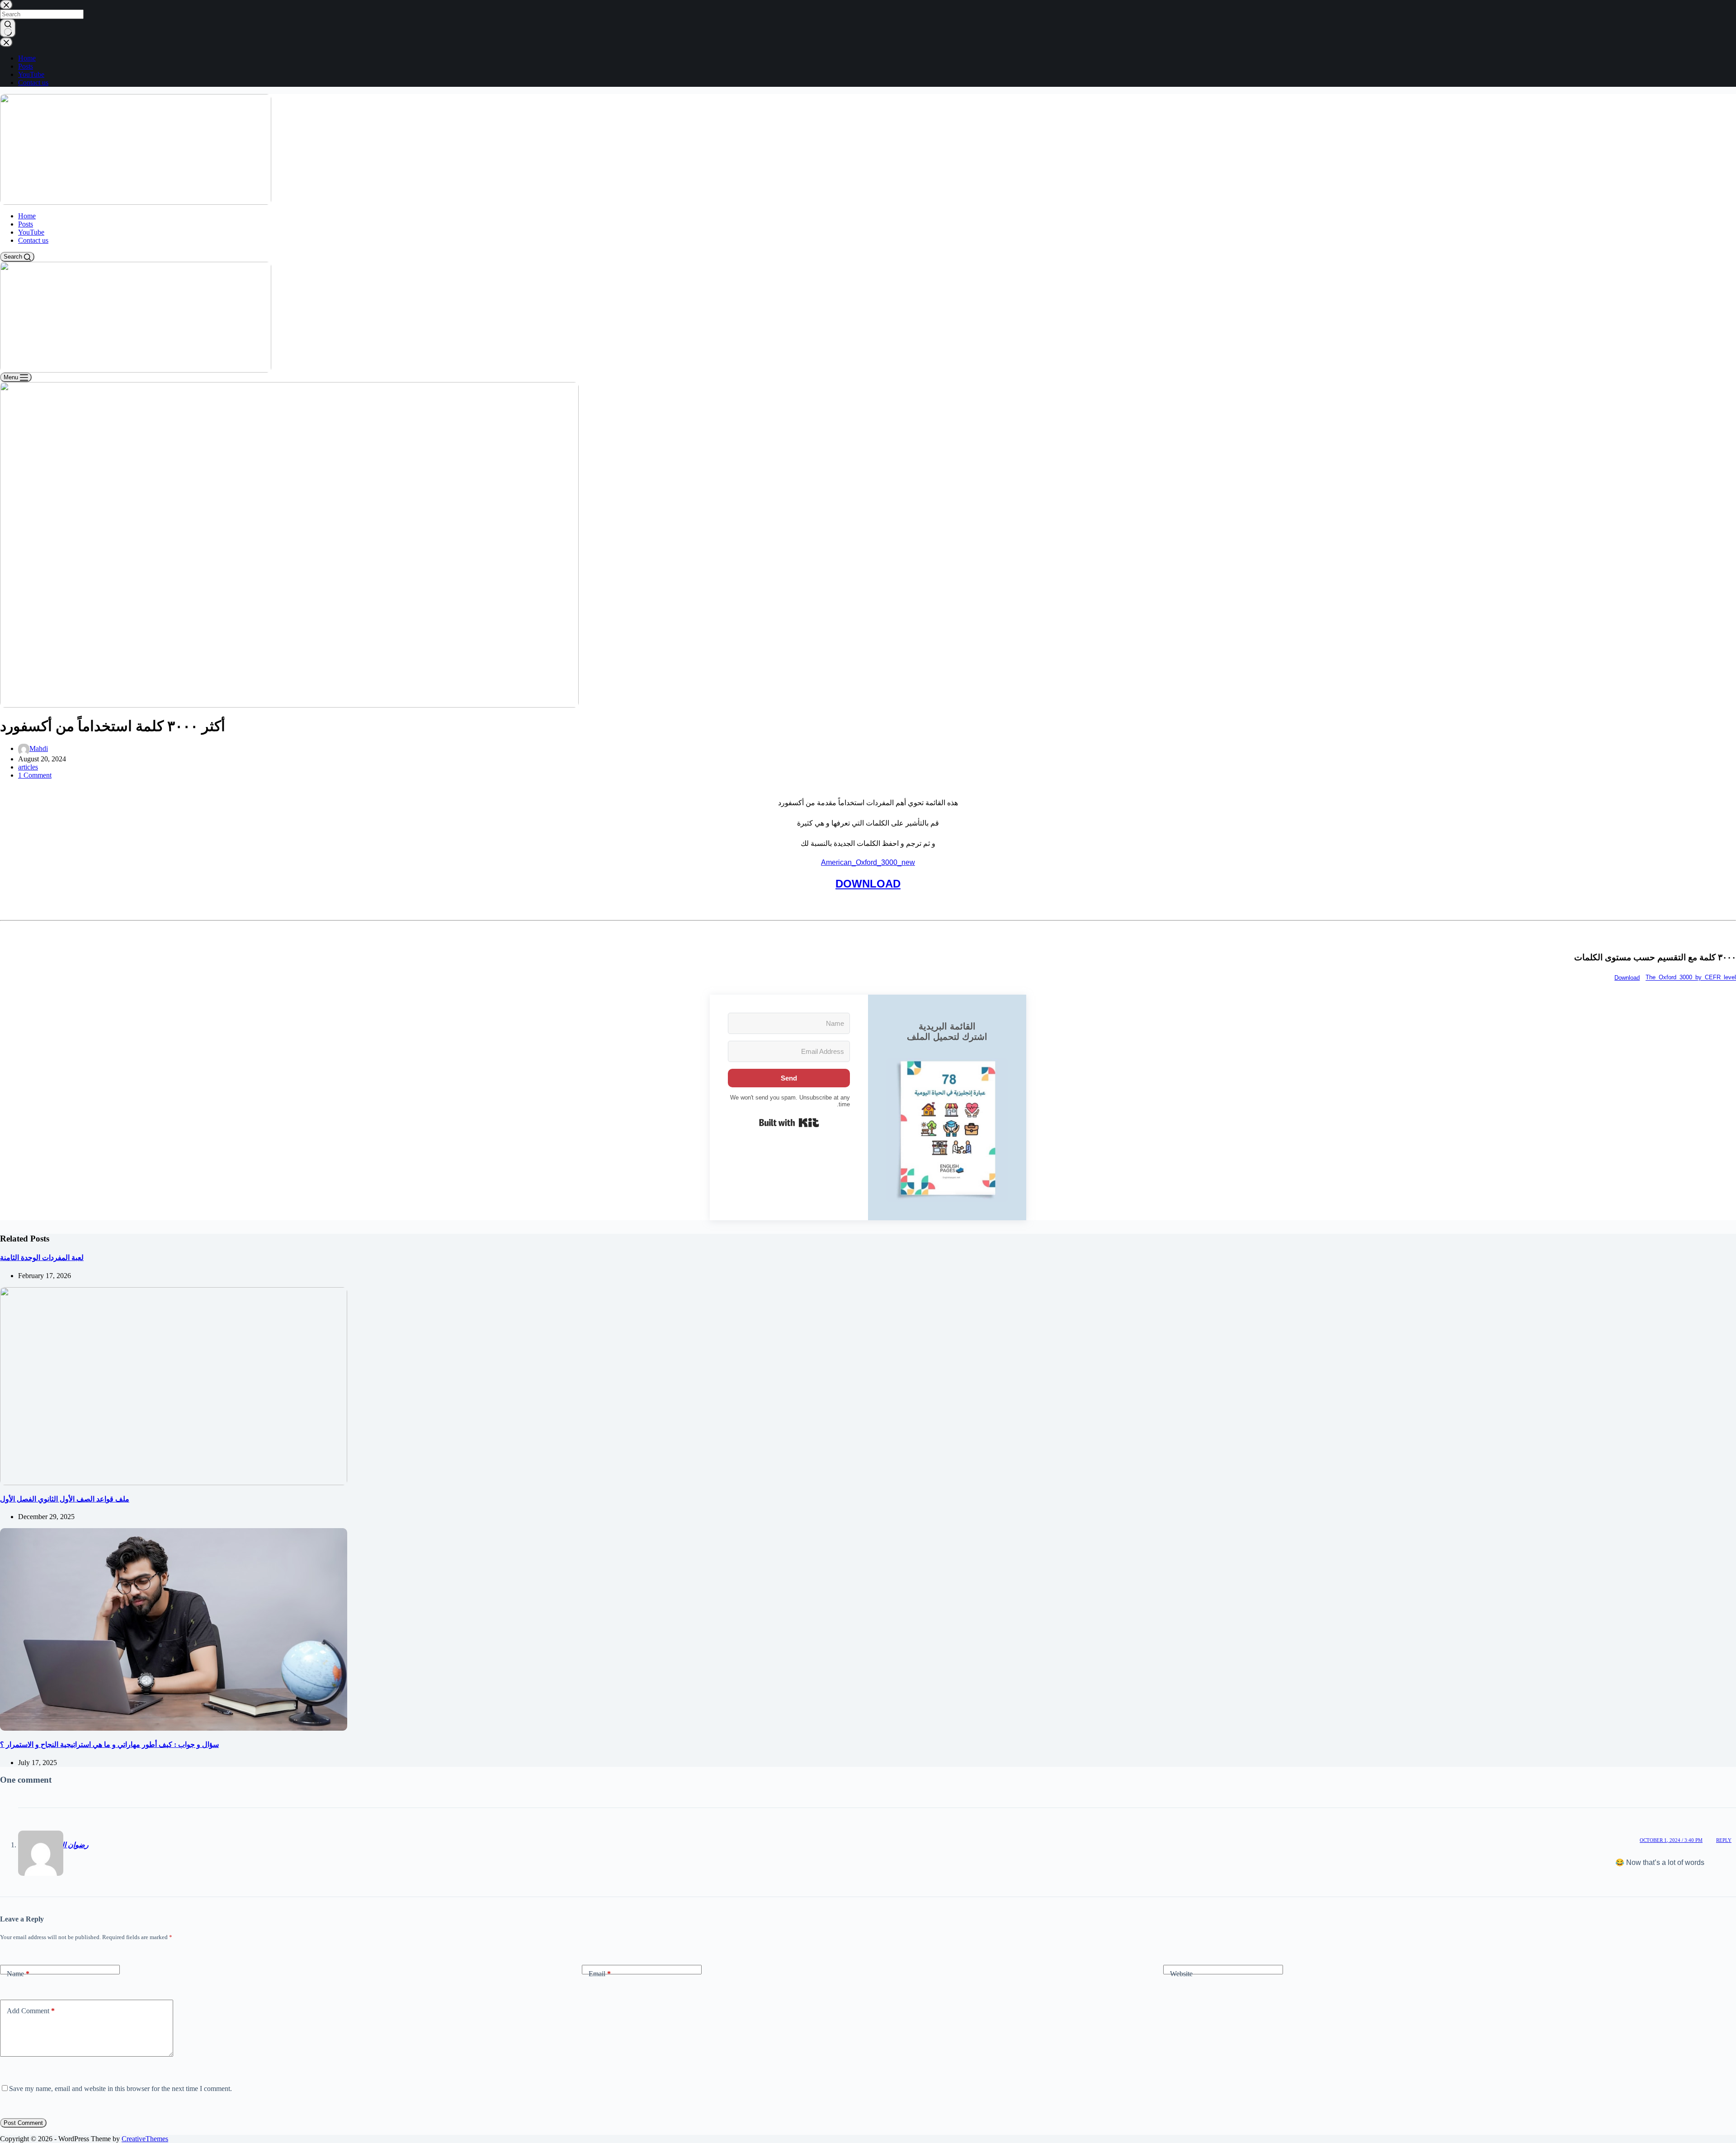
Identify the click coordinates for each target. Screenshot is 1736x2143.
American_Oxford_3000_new (868, 862)
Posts (25, 224)
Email (600, 1974)
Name (18, 1974)
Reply (1723, 1840)
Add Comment (31, 2011)
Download (1627, 977)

## [WHAT NEEDS TO BE DONE]
Pictures aside, reproduce every record exactly as it stands.

## [RESULT]
Identify the click coordinates for each target. Screenshot is 1736x2143.
American_Oxford_3000_new (868, 862)
Posts (25, 224)
Email (600, 1974)
Name (18, 1974)
Reply (1723, 1840)
Add Comment (31, 2011)
Download (1627, 977)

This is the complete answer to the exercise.